Known for its meat-like texture when cooked, the world’s largest flatfish dons a translucent, opaque flesh color, and eats anything ranging from octopus to salmon. They spend their time resting on the bottom of the ocean floor, which does not require a large amount of oxygen, thus accounting for their white hue. The low fat content and high protein levels make halibut a great swap for chicken or pork. One type of halibut—the chalky halibut—has a bright, white color, and a higher oil and protein content. This “chalky” color is due to a lactic acid buildup as the flesh stops retaining water. This variety is perfectly safe to eat; the texture may vary slightly, but the nutritional value remains the same.
Like the rainbow trout, salmon’s orange flesh is due to carotenoid pigments from eating krill and other shellfish. This oily fish offers high amounts of protein, Omega-3s, and vitamin D. Popular varieties include Atlantic, Alaskan, Sockeye, and Coho. Many salmon are actually farmed—it’s the source for most consumed in the United States and Europe. Though they technically offer an even higher level of Omega-3s than wild, Hogan suggests to still opt for the latter. “Farmed salmon are fed highly processed, high-fat feed and contain more fat overall (think: more saturated fat and more Omega-6 fatty acids). When it comes to environmental friendliness—and, taste, in my opinion—wild Alaskan salmon is the winner,” she says. But don't forget about the canned variety. "Canned wild Alaskan salmon is often overlooked, but is still a great source of nutrients and a less expensive option," adds Hogan.
Albacore, Bluefin, or Yellowfin—tuna use an abundant amount of oxygen to swim great lengths and myoglobin, an oxygen-binding molecule, is thus responsible for the crimson flesh color. All types are a great source of Omega-3s and protein. However, be sure to limit your tuna intake to once a week, as the fish contains high levels of mercury. Canned Albacore (or white, or “chunk white”) has the highest amounts of mercury while "chunk light,” has less. If you’re going for raw tuna to make at home, Albacore and Yellowfin tuna have the highest eco-friendly rating. More information on mercury levels can be found on the Environmental Defense Fund website.
Native to the Pacific-American coast, this Greenling is, predominantly, a bottom feeder, meaning it's flesh is generally white. However, about 20% of lingcods produce a bile pigment called biliverdin that causes the flesh to turn a blue-green color. How this pigment gets into the fish's tissues and flesh is still unknown to biologists. Once cooked, however, the flesh turns white, leaving the consumer with a delicious meal that has a mild, sweet flavor. It is also a solid source of vitamins B6, B12 and Potassium and the liver is rich in vitamin A.

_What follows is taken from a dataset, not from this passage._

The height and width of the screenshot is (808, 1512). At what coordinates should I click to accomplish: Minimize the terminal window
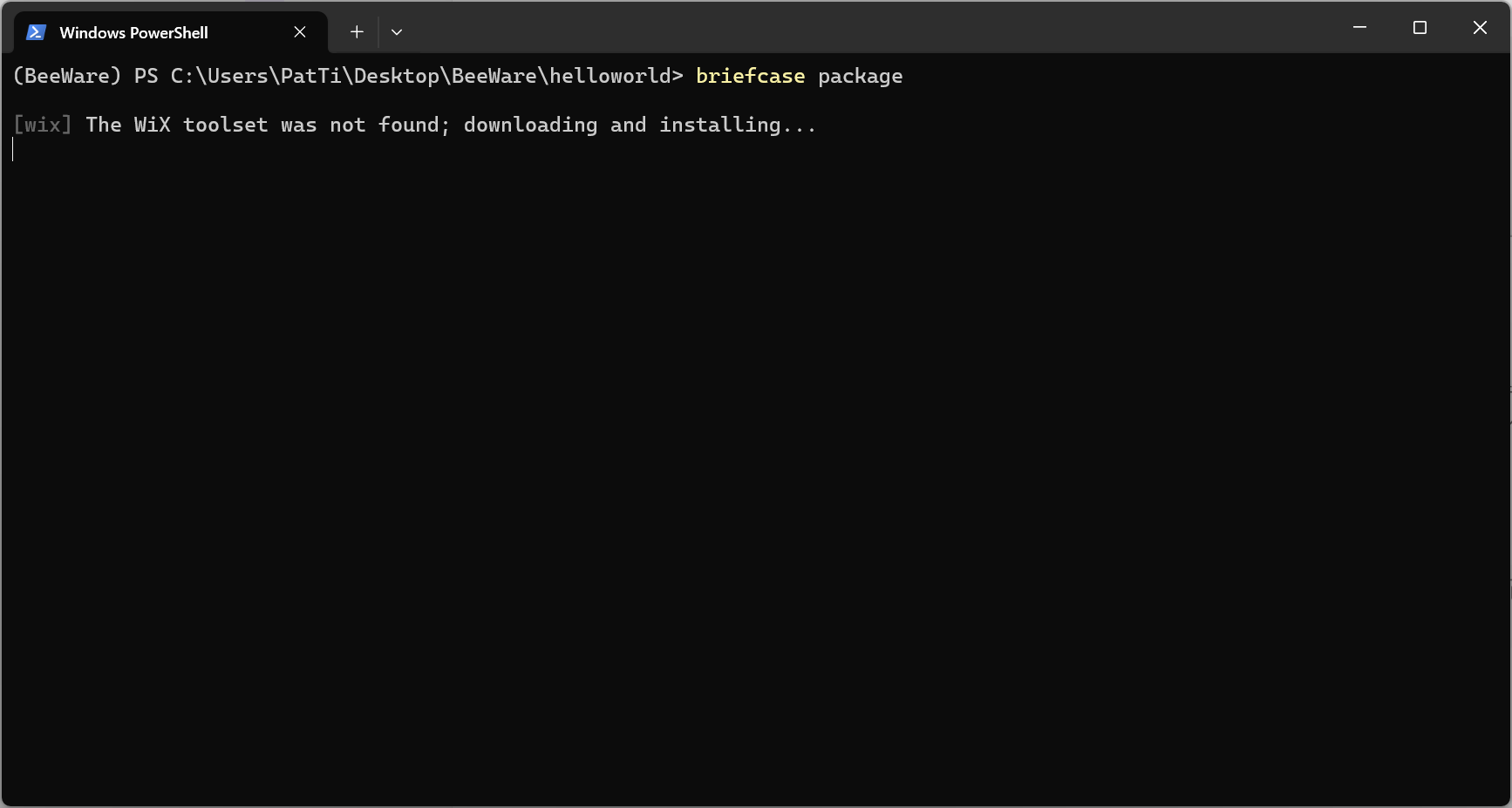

Like tuna, mackerel are powerful swimmers and require a lot of oxygen, which gives them a red-hued flesh color. Out of both fresh and saltwater fish, it has one of the highest concentrations of Omega-3s, which help lower blood pressure and raise good cholesterol. These swimmers are also high in vitamin B12 and low in saturated fats. “Some types of Mackerel contain higher amounts of mercury, so I would put this in the tuna category and say that it should be consumed no more than once per week (and either or with tuna, not both),” says Hogan.
Feeding exclusively on animal plankton, red-fleshed sardines never stop moving. “Sardines are definitely undervalued," says Hogan, who advises eating them two to three times per week. "In addition to being a fantastic source of Omega-3s, the other vitamins that are really important here are calcium and vitamin D—but you have to get sardines with the bones." Sardines are also rich in B2, B12, niacin, phosphorous, potassium, and protein.